I'm trying to preside over this hour and give you a sense of what this side says, what that side says.

You make the decision.

And it sounds cliche that we report, you decide, but I truly believe that.

That my job is to lay it out there and let the viewers decide how they think about it.

What is the job of an interviewer?

When you go in and you've interviewed Trump

as many times as anybody I can imagine, certainly on television.

What are you aiming to figure out?

What are you aiming to do?

Ideally, I'm aiming to take them off their talking points,

not hear the recited

thing that we've heard X number of times.

I was friends with Tim Russard, the late Tim Russard, and we'd fly back and forth to New York here, and I would sit next to him and say, you know, Tim, I really love your style.

What do you think the secret is?

And he said, Brad, it's never about the questions.

It's always about listening to the answer.

And I always took that to heart because it's always the redirect, listening to the answer, figuring out what the nugget is that's new, and then redirecting.

Aim 1: In the records, transcribe word for word the stretch from the line containing "The height and width of the screenshot is (718, 1568)." through the line containing "tap(1445, 774)".

Text and item location entries:
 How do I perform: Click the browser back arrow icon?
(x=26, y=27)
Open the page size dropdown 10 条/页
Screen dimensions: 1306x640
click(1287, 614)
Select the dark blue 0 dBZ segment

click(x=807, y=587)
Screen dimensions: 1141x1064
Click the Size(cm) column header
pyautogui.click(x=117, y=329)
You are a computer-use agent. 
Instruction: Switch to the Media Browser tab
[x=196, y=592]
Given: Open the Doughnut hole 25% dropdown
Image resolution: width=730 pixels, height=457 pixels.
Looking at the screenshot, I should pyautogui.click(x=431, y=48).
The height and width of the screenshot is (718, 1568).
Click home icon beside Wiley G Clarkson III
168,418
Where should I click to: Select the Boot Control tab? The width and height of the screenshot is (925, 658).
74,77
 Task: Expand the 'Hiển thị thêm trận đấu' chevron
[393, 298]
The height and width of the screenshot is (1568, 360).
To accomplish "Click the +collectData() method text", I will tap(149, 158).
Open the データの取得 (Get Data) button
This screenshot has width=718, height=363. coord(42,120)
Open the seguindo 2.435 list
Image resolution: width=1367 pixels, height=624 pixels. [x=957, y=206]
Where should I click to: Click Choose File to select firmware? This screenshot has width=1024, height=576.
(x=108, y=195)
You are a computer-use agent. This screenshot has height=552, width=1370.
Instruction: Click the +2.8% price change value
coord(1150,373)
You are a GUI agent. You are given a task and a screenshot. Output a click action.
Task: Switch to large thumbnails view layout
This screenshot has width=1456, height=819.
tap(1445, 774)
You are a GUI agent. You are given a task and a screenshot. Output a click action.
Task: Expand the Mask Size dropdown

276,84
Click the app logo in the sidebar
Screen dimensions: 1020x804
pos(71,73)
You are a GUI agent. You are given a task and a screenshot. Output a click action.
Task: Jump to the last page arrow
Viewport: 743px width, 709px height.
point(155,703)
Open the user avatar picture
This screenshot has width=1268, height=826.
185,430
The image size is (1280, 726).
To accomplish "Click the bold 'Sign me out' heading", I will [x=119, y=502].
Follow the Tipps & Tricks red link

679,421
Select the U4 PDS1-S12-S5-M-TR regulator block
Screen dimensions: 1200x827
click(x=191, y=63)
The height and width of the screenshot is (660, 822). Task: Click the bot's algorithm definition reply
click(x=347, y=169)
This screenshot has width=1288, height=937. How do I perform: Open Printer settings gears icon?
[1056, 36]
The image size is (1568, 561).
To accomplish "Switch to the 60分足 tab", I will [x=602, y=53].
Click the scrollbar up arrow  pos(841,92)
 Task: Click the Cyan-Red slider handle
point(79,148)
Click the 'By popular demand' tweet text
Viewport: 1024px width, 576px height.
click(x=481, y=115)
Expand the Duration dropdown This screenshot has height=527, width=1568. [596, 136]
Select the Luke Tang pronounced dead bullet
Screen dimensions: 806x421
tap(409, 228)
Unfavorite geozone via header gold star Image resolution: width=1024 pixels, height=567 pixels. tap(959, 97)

Aim 2: Go on with the interview remarks about the job of an interviewer, starting after their final sentence.

Task result 1:
The height and width of the screenshot is (718, 1568).
Click home icon beside Wiley G Clarkson III
168,418
Where should I click to: Select the Boot Control tab? The width and height of the screenshot is (925, 658).
74,77
 Task: Expand the 'Hiển thị thêm trận đấu' chevron
[393, 298]
The height and width of the screenshot is (1568, 360).
To accomplish "Click the +collectData() method text", I will tap(149, 158).
Open the データの取得 (Get Data) button
This screenshot has width=718, height=363. coord(42,120)
Open the seguindo 2.435 list
Image resolution: width=1367 pixels, height=624 pixels. [x=957, y=206]
Where should I click to: Click Choose File to select firmware? This screenshot has width=1024, height=576.
(x=108, y=195)
You are a computer-use agent. This screenshot has height=552, width=1370.
Instruction: Click the +2.8% price change value
coord(1150,373)
You are a GUI agent. You are given a task and a screenshot. Output a click action.
Task: Switch to large thumbnails view layout
This screenshot has width=1456, height=819.
tap(1445, 774)

Task result 2:
And

that's what I'm trying to do, no matter what the ideological side is.

Is there a particular

requirement for interviewing Trump?

Get in on the breath?

No,

his strategy is to overwhelm.

A lot of times.

But, you know, if you get in the cadence with him and you ask the question and then you follow up, he does, to his credit, answer the question eventually.

Sometimes he weaves, as he says, but he gives you an answer, as opposed to some politicians who never give you an answer.

Aaron Trevor Barrett, Trump comes into the room.

The president comes into the room, sits across from you.

And, you know, it's a highly artificial environment.

There's lights all around.

There are cameras.

an element of occasion.

What's the immediate goal in the first question?

Depends on the interview.

Because he's going to overwhelm you, isn't he?

Yeah, of course.

I mean, he's going to try to filibuster or talk about what he wants to talk about.

But I'm trying to get to the heart of whatever the news is at the day.

It also depends on the interview.

I mean, my last interview I had with him was at the Super Bowl.

I mean, ahead of the Super Bowl.

So it's a different interview at the Super Bowl interview as opposed to the previous interview I did with him as a candidate, where we were in the middle of these legal cases and I was pressing on very, you know, pointed things.

He didn't like it.

We're talking about, if I remember correctly, Brett, the thing that really annoyed him is when you pressed him about the keeping of papers, that death case.

Yes.

He got, let's put it not too fine a point on, he was really pissed.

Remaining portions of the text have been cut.